Comenzamos con una rica sopa de patatas y verdura, y es que si hay algo que siempre ha estado rico en las comidas han sido los caldos, inmensamente sabrosos, supongo que por la buena verdura que se cultiva en el país, y para mí que me encantan las sopas, una bendición. 



Como si se tratara de una comida coreana con sus banchan, llegan todos los platos a la vez a la mesa. Por supuesto nos sirven arroz en nuestros platos para acompañar, es el pan birmano, y uno de los camareros está atento para servirnos más si queremos. 



No puedo explicar en qué consiste cada plato, porque Myo no se sentó con nosotros en la mesa, aunque se lo ofrecimos porque es buena la compañía, pero al principio él prefería mantener las distancias –la independencia y los ratos a solas a todos nos viene bien-. 


Berenjenas sofritas con cebolla. 



Una verdura parecida a la acelga pero más ácida, y sobre todo un plato muy picante porque la guindilla pululaba a sus anchas. 



Algo parecido a los chanquetes (si me dicen que son gusanos o grillos u otro tipo de insectos a lo mejor no los pruebo, pero la ignorancia nos hace atrevidos), rebozados y acompañado de cebolla también rebozada. Estaban ricos. 



En el centro hay un plato de verduras crudas (pepino, lechuga, zanahorias, hojas verdes,  rabanitos morados…) para acompañar una salsa que podría tratarse de una mezcla con pasta de gamba o pescado fermentada (salsa ngapi), que resultaba estar muy fuerte de sabor y sobre todo muy pero que muy picante, otra vez; con la pasta de este pescado se elabora la sopa mohinga, que tuve el atrevimiento de probar en el desayuno en el hotel Win Unity Resort de Monywa. El recuerdo nos llevó a un restaurante en Hanoi, Cha Ca La Vong, aunque allí si fui capaz de comerla porque no fue tan duro el sabor, pero en Myanmar no le he terminado de encontrar su punto atractivo, aunque siempre hay tiempo para cometer osadías. 


Ensalada de berenjenas asadas con salsa de cacahuetes.

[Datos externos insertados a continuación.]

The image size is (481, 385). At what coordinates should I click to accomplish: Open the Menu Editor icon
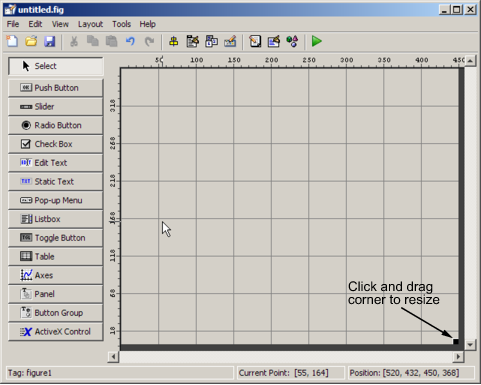192,41
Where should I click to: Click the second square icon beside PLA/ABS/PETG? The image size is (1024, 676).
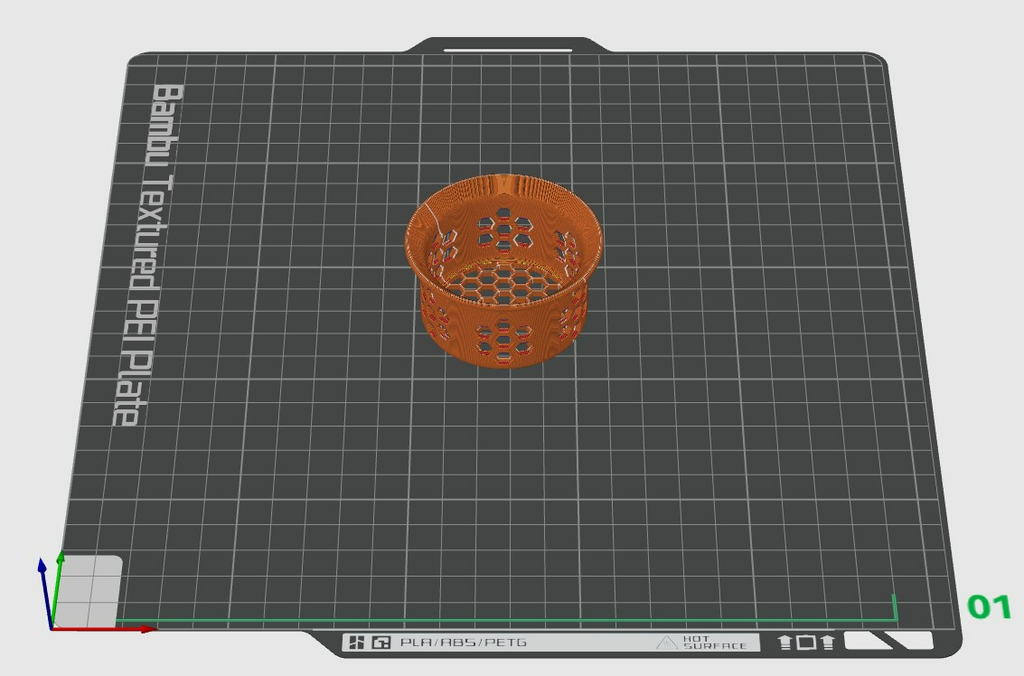click(381, 643)
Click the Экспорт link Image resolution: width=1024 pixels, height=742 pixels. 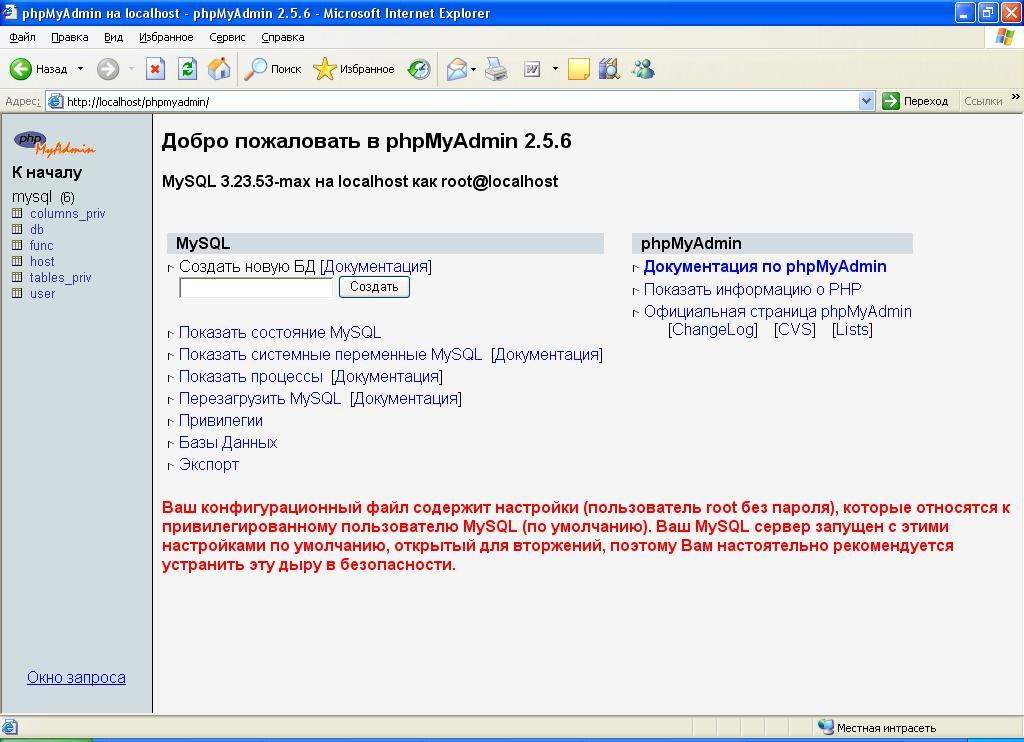(x=208, y=464)
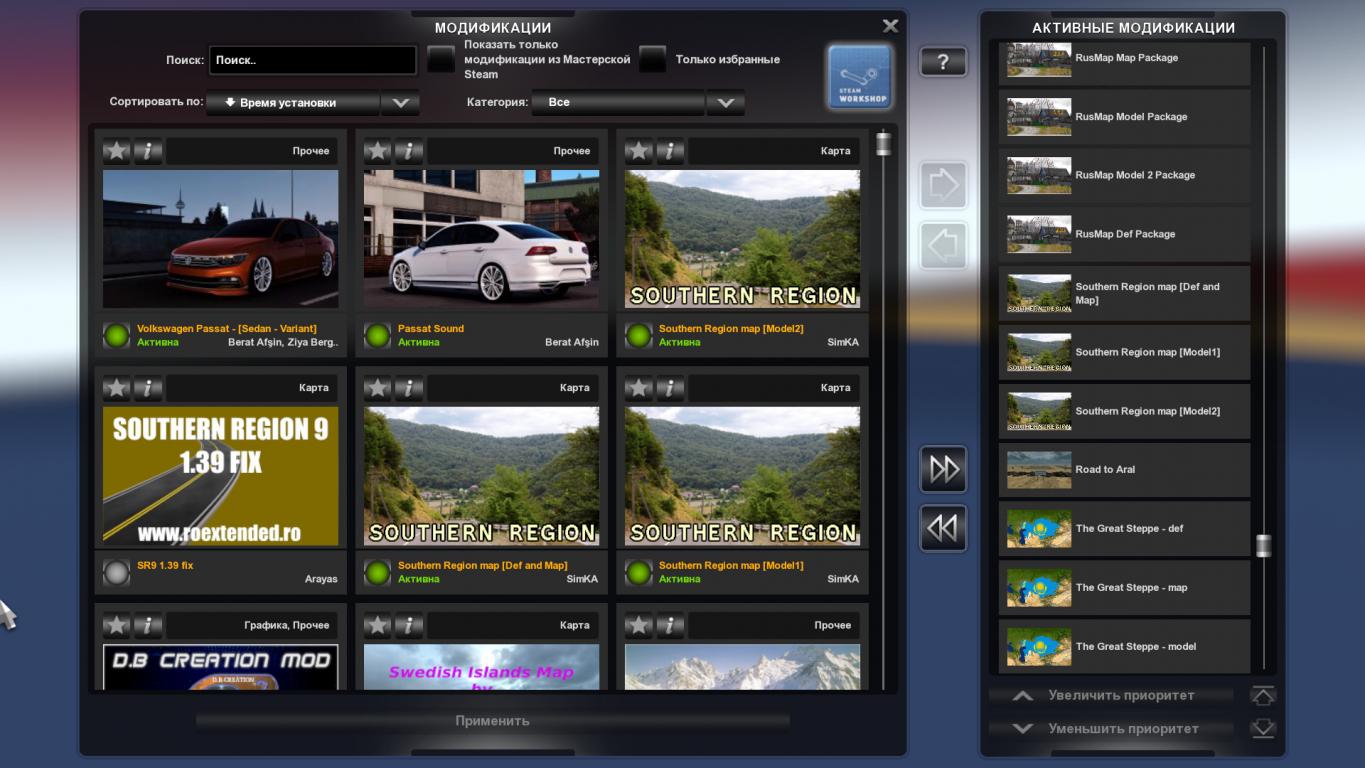
Task: Click the left arrow to deactivate mod
Action: tap(943, 245)
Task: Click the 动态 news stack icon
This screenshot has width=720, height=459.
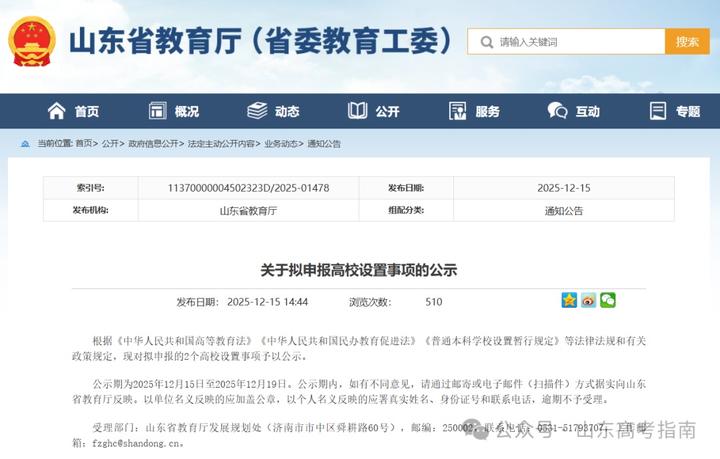Action: click(257, 111)
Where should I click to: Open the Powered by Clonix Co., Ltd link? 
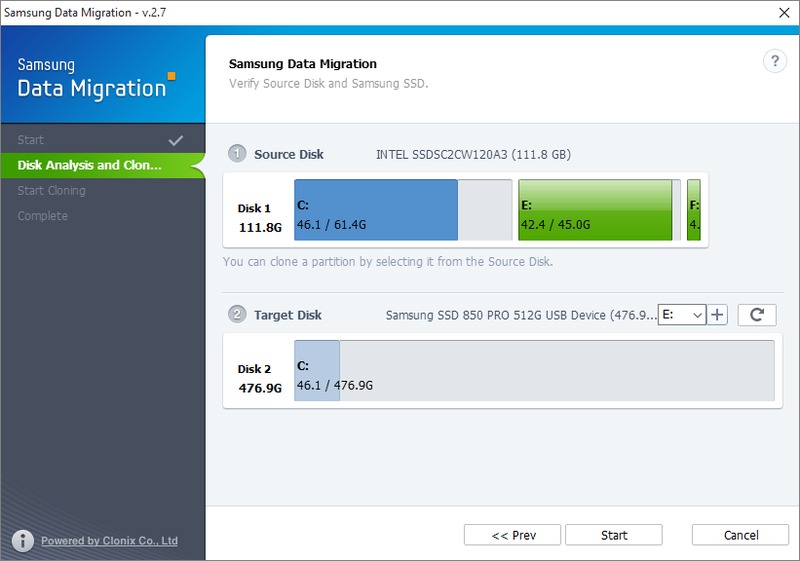coord(109,541)
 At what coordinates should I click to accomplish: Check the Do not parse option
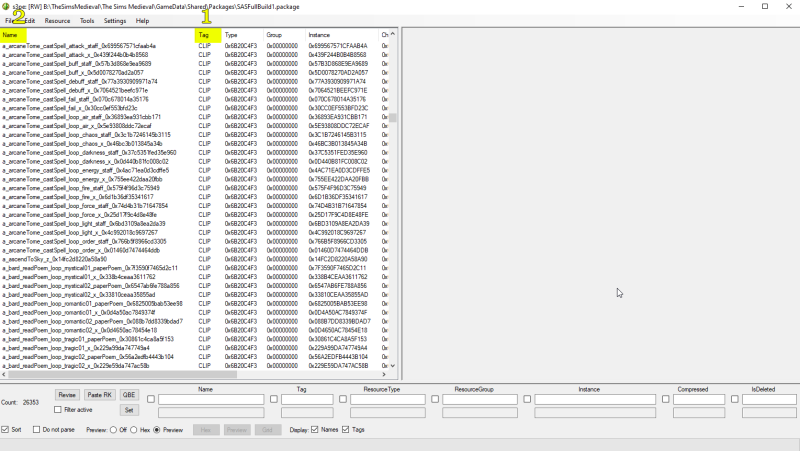(37, 429)
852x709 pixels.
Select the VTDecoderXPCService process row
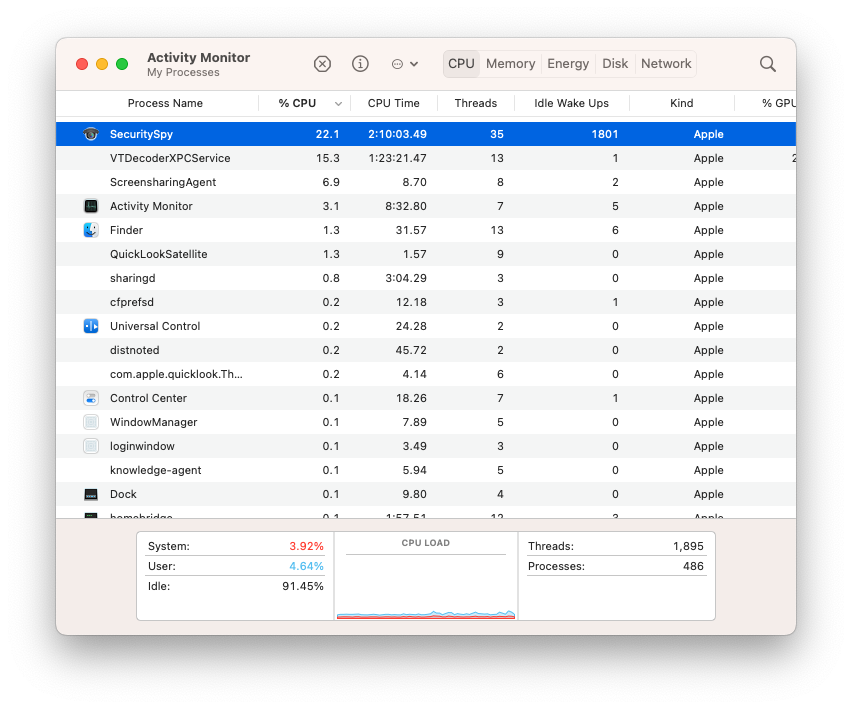tap(425, 158)
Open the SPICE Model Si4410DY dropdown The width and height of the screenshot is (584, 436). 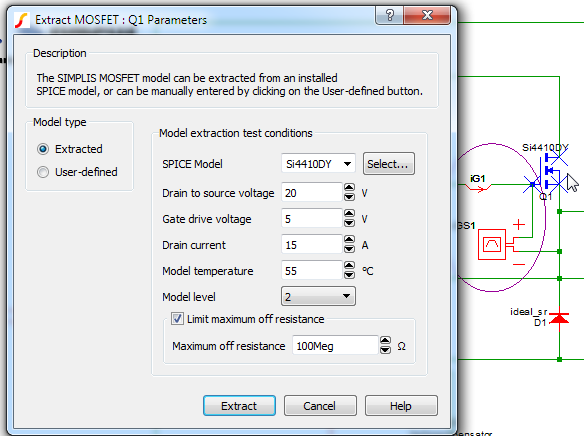coord(318,164)
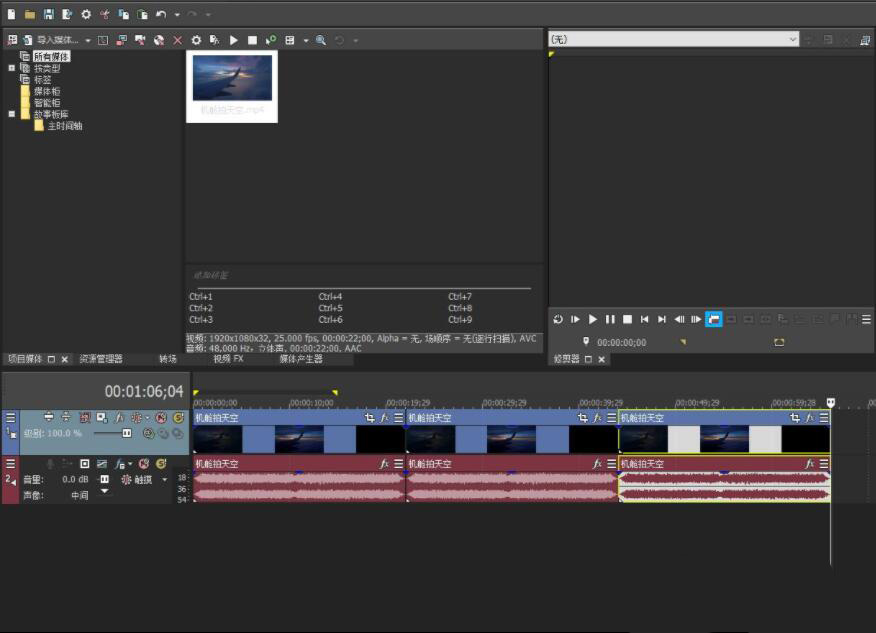Screen dimensions: 876x633
Task: Open the 导入媒体 dropdown arrow
Action: [x=88, y=40]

Uno de los platos que más me gustaron de la cocina birmana, sobre todo por el contraste de sabores y texturas. 




Guiso de patatas, muy rico, y es que cuando los fondos son buenos, las salsas y los platos resultantes son buenos. 


Una pasta salsa para acompañar, que tampoco recuerdo su sabor, por lo que seguramente la probé y no me gustó mucho, porque por regla general casi todas las salsas acompañantes son fuertes de sabor o picantes.




Pollo con verduras, que en esta ocasión parecía más un pollo hervido de dieta, y por ello posiblemente el caldo estaba más bien soso (¡pues ponle salsa!). 



Salteado de maíz, sencillo pero pega bien con todos los platos. 




Curry de pescado; de las pocas ocasiones que nos hemos atrevido con el pescado como plato principal. 



Curry de cerdo, que esta ocasión se trataba de panceta, pura grasa para el colesterol, pero que estaba para hacerse un bocadillo… si tuvieran pan claro. Estaba buenísimo, para chuparse los dedos. 


De postre unos plátanos con un buen variado de diferentes alimentos. Nos enamoramos de la cajita lacada en la que los presentan: un surtido extraño de hierbas, cacahuetes o garbanzos fritos, jengibre (muy amargo) y otros elementos.



Unos caramelos de tamarindo (con un sabor entre dulce y amargo). 


Unos dulces como orejones o ciruelas pasas, que no probé porque no me gustan. 



Para finalizar nos obsequian con dos bolsas de caramelos de tamarindo. 




La comida ha resultado muy buena y variada, y si sois de buen diente no os quedaréis con hambre, porque aunque los platos no son muy grandes, si resultan contundentes. Su precio, con cerveza y agua incluidos, 16.500 kyats, que en comparación con otros lugares es algo más caro, teniendo en cuenta que a partir de ahora la mayoría de las ocasiones comeremos con Myo y pagaremos por él (aunque siempre con descuento porque es guía), y creo que nunca llegamos a sobrepasar los 14.000 kyats, pero también es verdad que el local, su limpieza y su comida tienen que tener un plus.